▸ **Source records**
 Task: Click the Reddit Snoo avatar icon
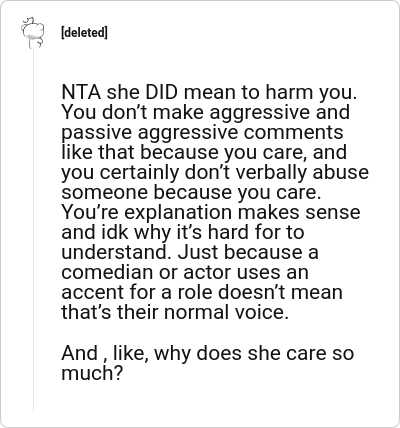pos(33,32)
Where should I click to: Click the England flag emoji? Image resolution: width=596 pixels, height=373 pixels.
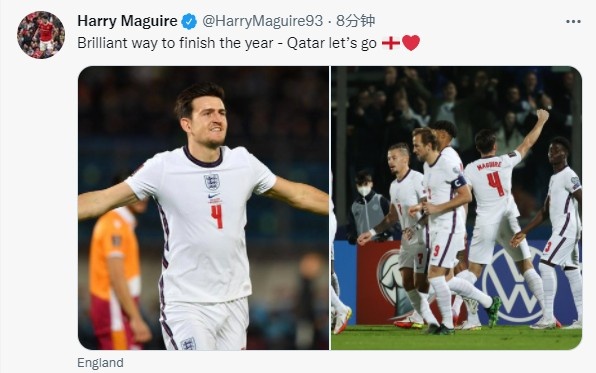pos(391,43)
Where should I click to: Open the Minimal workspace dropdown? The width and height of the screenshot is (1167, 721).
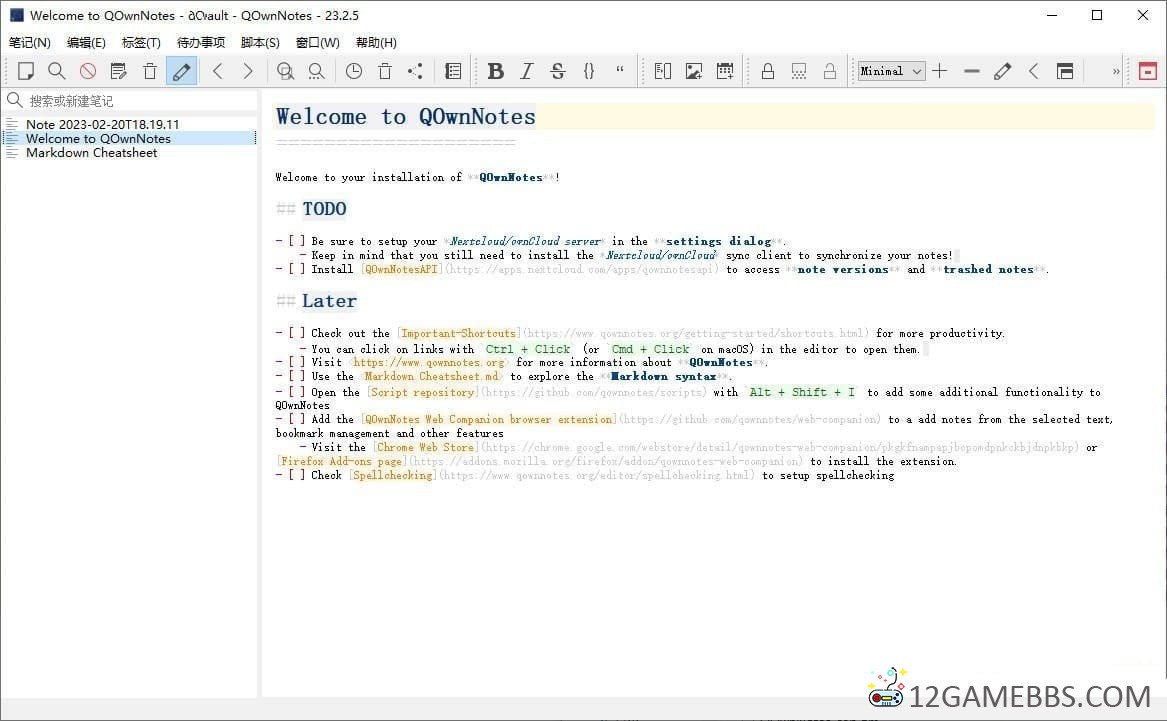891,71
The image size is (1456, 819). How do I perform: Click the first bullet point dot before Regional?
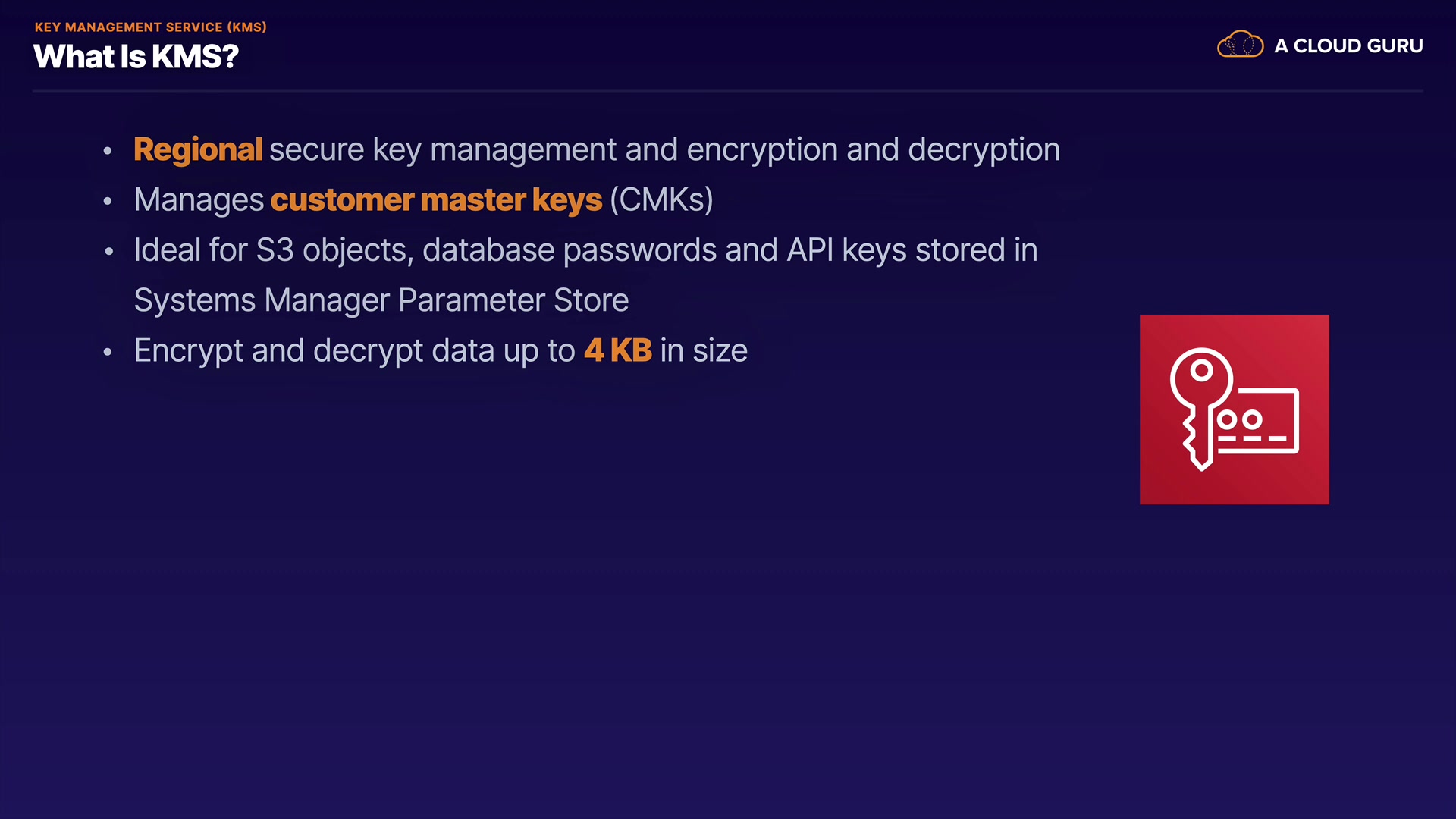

▸ **What is required**
Copy out the material above in full and exactly, but with no pictures.

▸ **Reply**
 Task: Click the Reddit Snoo avatar icon
pos(33,32)
Where should I click to: Click the England flag emoji? Image resolution: width=596 pixels, height=373 pixels.
pos(391,43)
Where should I click to: Open the Minimal workspace dropdown? The width and height of the screenshot is (1167, 721).
891,71
The image size is (1456, 819). How do I perform: Click the first bullet point dot before Regional?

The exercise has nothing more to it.